The backdrop is important. Wilson spent years arguing, often in isolation, that the economy was much weaker for many companies and consumers than what the headline economic statistics (nominal GDP or employment) suggested. Rather than a single crash, he said, weakness had moved sector by sector — tech first, then consumer goods, then the broader economy — meaning the usual markers of recession, soaring unemployment and plummeting GDP, remained muted while pain mounted underneath. He called it a “rolling recession.” Most of Wall Street thought he was wrong.
He wasn’t. Wilson identified April 2025 — when the White House’s Liberation Day tariff announcement triggered a market capitulation — as the recession’s trough. Earnings revisions breadth staged a dramatic V-shaped rebound from that point, payroll revisions improved, and layoff data peaked and rolled over. The early-cycle recovery he had forecast was underway. And critically, it’s that recovered, reaccelerating backdrop that shapes Wilson’s read on the current turbulence.
This week’s sell-off, he argued, has been a “correction within a bull market” — not a new downturn. It began last fall, when liquidity tightened, well before crude oil prices spiked and the VIX lurched higher in recent weeks following the escalation of the conflict in Iran. The geopolitical shock served as a “final blow” — the kind of capitulatory event that typically marks an ending rather than a beginning.
The numbers back him up on the damage already done. Software and services stocks have been the hardest hit, with 97% of S&P 500 members in that sector trading at least 10% below their 52-week highs. Semiconductors, consumer discretionary, and financial services stocks tell a similar story. The index-level S&P 500 decline of roughly 15% from peak is real — but it dramatically understates how widely the carnage has spread beneath the surface.

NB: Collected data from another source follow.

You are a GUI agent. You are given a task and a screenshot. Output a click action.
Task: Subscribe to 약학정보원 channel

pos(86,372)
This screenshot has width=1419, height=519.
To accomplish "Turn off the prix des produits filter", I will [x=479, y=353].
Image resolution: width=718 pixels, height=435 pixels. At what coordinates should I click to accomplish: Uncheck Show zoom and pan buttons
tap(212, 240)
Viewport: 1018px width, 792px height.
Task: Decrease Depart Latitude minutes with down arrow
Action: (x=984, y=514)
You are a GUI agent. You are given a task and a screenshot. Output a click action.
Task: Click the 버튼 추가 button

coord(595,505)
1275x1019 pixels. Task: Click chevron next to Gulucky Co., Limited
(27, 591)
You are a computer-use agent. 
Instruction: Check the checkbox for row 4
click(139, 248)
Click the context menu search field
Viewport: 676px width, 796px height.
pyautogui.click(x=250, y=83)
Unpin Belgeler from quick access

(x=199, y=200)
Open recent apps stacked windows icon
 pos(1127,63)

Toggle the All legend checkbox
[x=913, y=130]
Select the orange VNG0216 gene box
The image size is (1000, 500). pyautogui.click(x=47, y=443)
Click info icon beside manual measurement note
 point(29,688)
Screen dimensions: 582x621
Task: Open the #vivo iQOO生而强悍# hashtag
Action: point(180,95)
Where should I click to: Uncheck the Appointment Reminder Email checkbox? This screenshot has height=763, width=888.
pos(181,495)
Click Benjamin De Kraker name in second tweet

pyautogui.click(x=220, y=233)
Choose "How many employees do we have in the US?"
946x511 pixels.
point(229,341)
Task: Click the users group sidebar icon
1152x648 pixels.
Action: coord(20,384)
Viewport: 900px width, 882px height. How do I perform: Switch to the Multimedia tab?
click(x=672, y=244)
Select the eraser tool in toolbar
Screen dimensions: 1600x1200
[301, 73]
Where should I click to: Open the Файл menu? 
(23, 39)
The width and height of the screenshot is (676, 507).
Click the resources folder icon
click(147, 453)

But what if the war just keeps on going?
What distinguishes today from the darker chapters of the rolling recession era, according to Wilson, is that the fundamental engine is firing. S&P 500 earnings are growing at +13% and accelerating — the opposite of the deteriorating earnings environment that accompanied prior oil-shock recessions. The crude rally is running around 40% year-over-year, well short of the 100%-plus spikes that have historically derailed business cycles. Fiscal support is substantial, with personal income tax refunds running 17% higher year-over-year, and the Fed has turned expansionary again after shrinking its balance sheet through much of last year.
The issue, of course, is that Wilson’s analysis assumes the Iran conflict stays contained, oil stays below $100 a barrel, and the geopolitical situation resolves in “weeks, not months.” Those are enormous assumptions given the intractable nature of the Iran War, which, by all outward appearances, will go on for longer than the 3 weeks President Trump publicly estimated. History suggests geopolitical shocks have a nasty habit of defying neat timelines for resolution.
Wilson himself acknowledges the Strait of Hormuz disruption is blocking roughly 20 million barrels per day of tanker flow, and that tapping strategic petroleum reserves will only replace a fraction of that volume. If crude breaks and holds above $100 for a sustained period — which Wilson concedes would change his view entirely — the dynamic shifts from “correction in a bull market” to something more serious. The bear case isn’t some remote tail risk. It’s one escalation away.
There is one area where Wilson’s critics should be careful: his track record on calling inflection points. He was right about the rolling recession when the consensus laughed. He was right that Liberation Day marked the trough. Those calls weren’t lucky — they were built on a rigorous framework of leading indicators, breadth of earnings revisions, and liquidity tracking that most strategists missed.